_STATED GOAL_.
Copy out the rows from the line containing "Viewport: 969px width, 1232px" through the last of the rows below, both ends included. Leave the pictures out of your copy.

——————————

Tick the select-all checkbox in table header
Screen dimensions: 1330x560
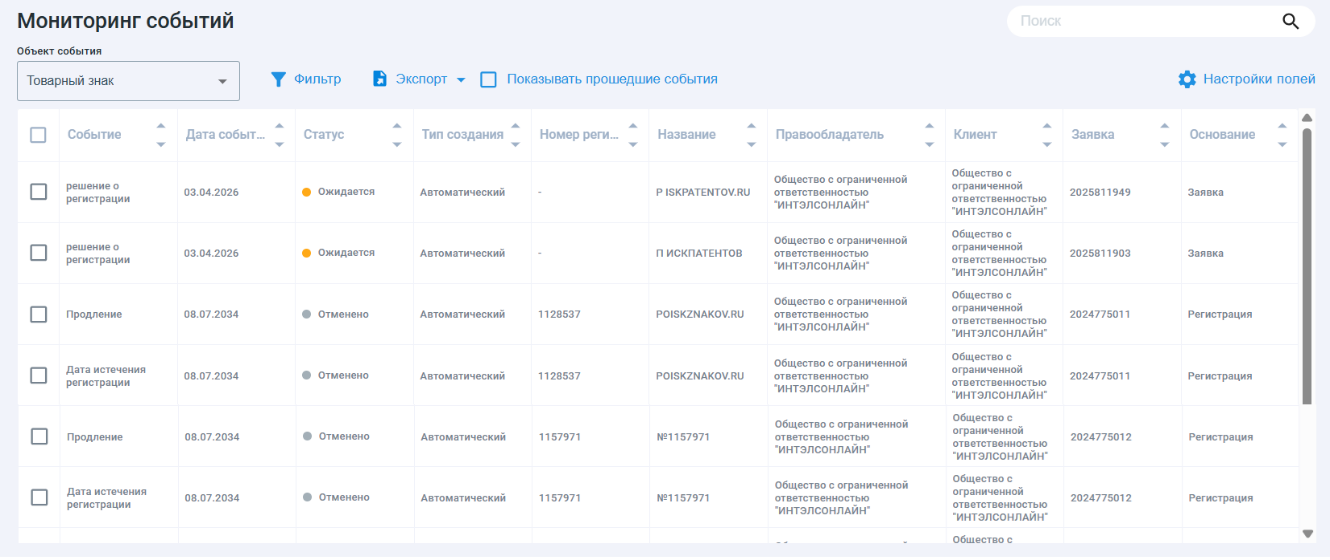click(x=38, y=135)
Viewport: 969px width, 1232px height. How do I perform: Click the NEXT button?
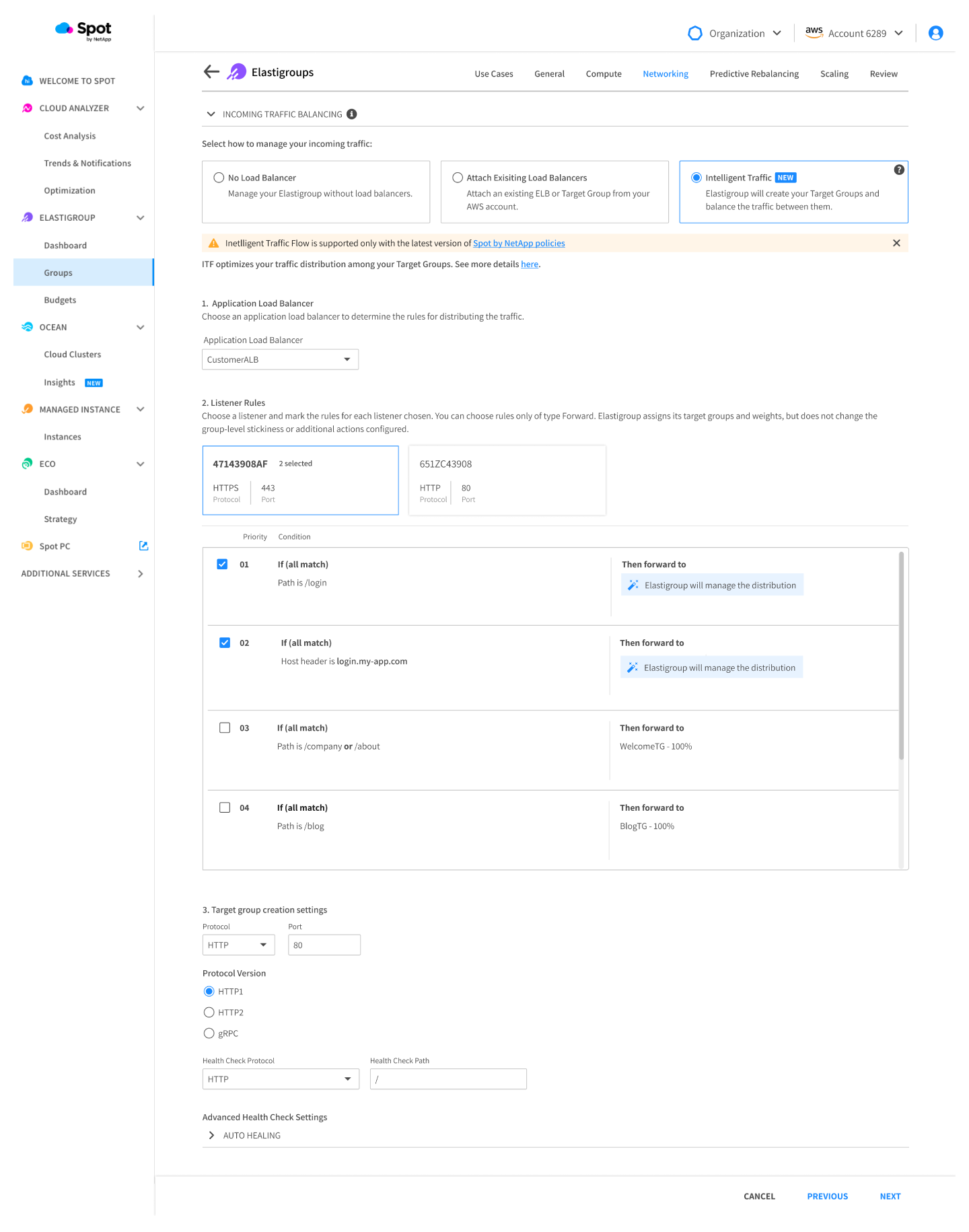coord(890,1196)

——————————

_SOLVED PROBLEM_.
Viewport: 969px width, 1232px height. How do I perform: Click the NEXT button?
coord(890,1196)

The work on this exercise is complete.